Compliance Officer

LightFeather is seeking an experienced Compliance Officer to join our team in Washington DC and ensure adherence to federal cybersecurity frameworks and regulatory requirements. This hybrid role involves direct engagement with cross-functional teams to achieve and maintain Authorization to Operate (ATO) status for a portfolio of custom applications and enterprise platforms. The ideal candidate will have a deep understanding of NIST SP 800-53 Rev. 5, FISMA, FedRAMP, RMF (Risk Management Framework), and agency-specific compliance mandates.

As part of this role, you will collaborate with security engineers, compliance specialists, auditors, and federal leadership to manage security governance and risk compliance for sensitive government applications.

This position requires an onsite presence in Washington, DC (2–3 days per week) and the ability to collaborate with multidisciplinary teams to safeguard critical systems and sensitive data.

This is a Full Time, Hybrid Position. Must be local to the DC Metro area.

Responsibilities:

Regulatory Compliance Management

• Develop, implement, and maintain security policies, standards, and procedures to ensure compliance with federal mandates, including NIST SP 800-53 Rev. 5, FISMA, FedRAMP, RMF, and agency-specific frameworks.
• Lead the preparation, submission, and management of ATO packages for cloud and on-premises systems using GRC (Governance, Risk, and Compliance) tools such as XACTA, eMASS, and Archangel.
• Conduct and support Security Control Assessments (SCAs), vulnerability assessments, and compliance audits.
• Perform continuous monitoring and ensure implementation of security controls per NIST SP 800-137.

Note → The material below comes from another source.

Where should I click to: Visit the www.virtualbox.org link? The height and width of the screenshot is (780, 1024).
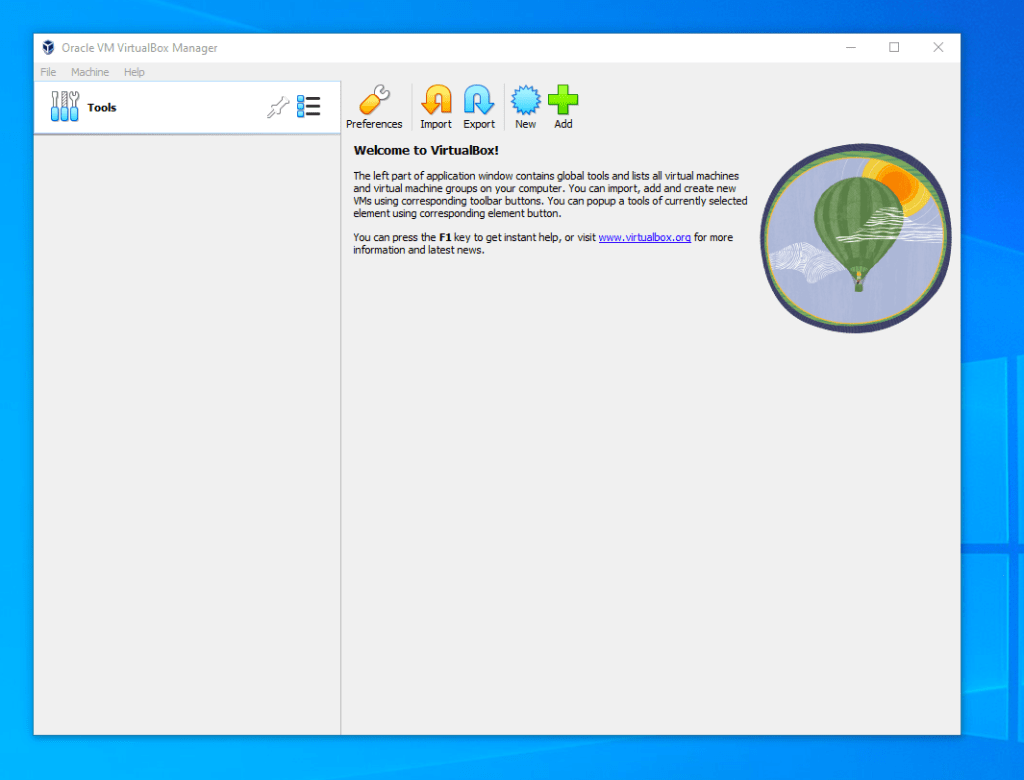pyautogui.click(x=644, y=238)
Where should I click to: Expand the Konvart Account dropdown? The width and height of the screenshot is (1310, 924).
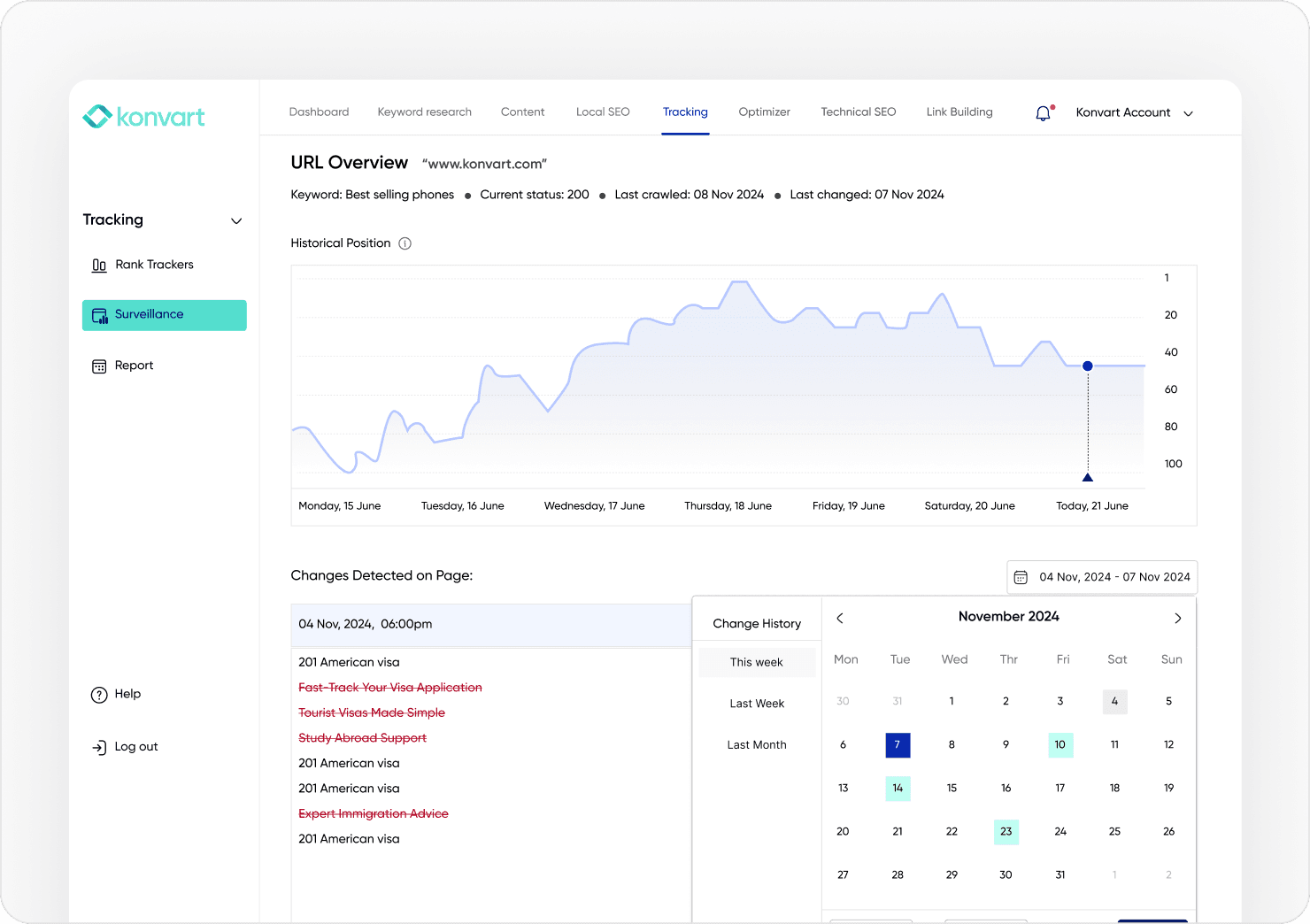[1188, 112]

Risk Assessment and Mitigation

• Conduct system security assessments, risk analyses, and vulnerability scans using tools such as Nessus, Tenable, Qualys, and OpenSCAP.
• Work with engineering teams to identify security weaknesses, develop Plans of Action and Milestones (POA&Ms), and track remediation efforts.
• Advise leadership on risk management strategies, security gaps, and mitigation measures in accordance with CISA, OMB, and agency-specific guidelines.

Documentation and Reporting

• Develop and maintain System Security Plans (SSPs), Risk Assessment Reports, Continuous Monitoring Plans, and other compliance-related artifacts.
• Ensure security documentation meets compliance requirements and is regularly updated in XACTA, eMASS, or Archangel.
• Provide regular reports and briefings to senior leadership, stakeholders, and external auditors on compliance activities.
• Maintain thorough audit trails and security documentation to support compliance investigations and assessments.

Stakeholder Collaboration and Support

• Serve as the compliance subject matter expert (SME) for application development, platform engineering, and federal program management teams.
• Facilitate collaboration between internal teams and external auditors during security assessments, including IG, GAO, DHS CDM, and agency security teams.
• Stay updated on evolving compliance regulations, Executive Orders (EOs), and OMB mandates to ensure continuous alignment with federal cybersecurity policies.

Required Qualifications and Skills:

• US Citizenship.
• Active Top Secret clearance is strongly preferred (Secret clearance holders will be considered).
• Bachelor’s degree in Computer Science, Cyber Security, Information Systems, or a related field.
• CompTIA Security (required) and at least one additional certification such as CISSP, CISA, CISM, CGRC (formerly CAP), GIAC certifications (GSEC, GSLC, GSTRT, etc.).
• Minimum 5 years of experience in IT compliance, security governance, risk management, or related roles within federal environments.
• Proven experience achieving and maintaining ATO status for enterprise platforms, cloud environments, and custom applications.
• Hands-on expertise in compliance frameworks such as NIST SP 800-53, FedRAMP, FISMA, RMF, and federal IT security policies.
• Strong proficiency in security documentation and GRC platforms (XACTA, eMASS, Archangel, CSAM, ServiceNow GRC, or similar tools).
• Experience conducting risk assessments, security control testing, and vulnerability management.
• Familiarity with cloud security compliance (AWS, Azure, Google Cloud) and security frameworks such as CMMC, FedRAMP, and TIC 3.0.

Preferred:

• Experience managing multiple ATO packages concurrently across low-code/no-code platforms, custom enterprise applications, and hybrid cloud environments.
• Expertise in transitioning systems to Ongoing Authorization (OA) models and directing continuous monitoring programs for technical controls.
• Knowledge of federal compliance processes, including utilization of Archangel and XACTA for GRC functions.

Why Join LightFeather?
You'll be part of a team dedicated to meaningful impact, working on solutions that address mission-critical needs. Experience variety, fulfillment, and the opportunity to work with some of the best in the industry. We are committed to fostering a diverse and inclusive environment where everyone is valued and respected.

Commitment to Diversity
LightFeather is an equal opportunity employer. We celebrate diversity and are committed to creating an inclusive environment for all employees, regardless of race, color, religion, sex, sexual orientation, gender identity, national origin, veteran, or disability status.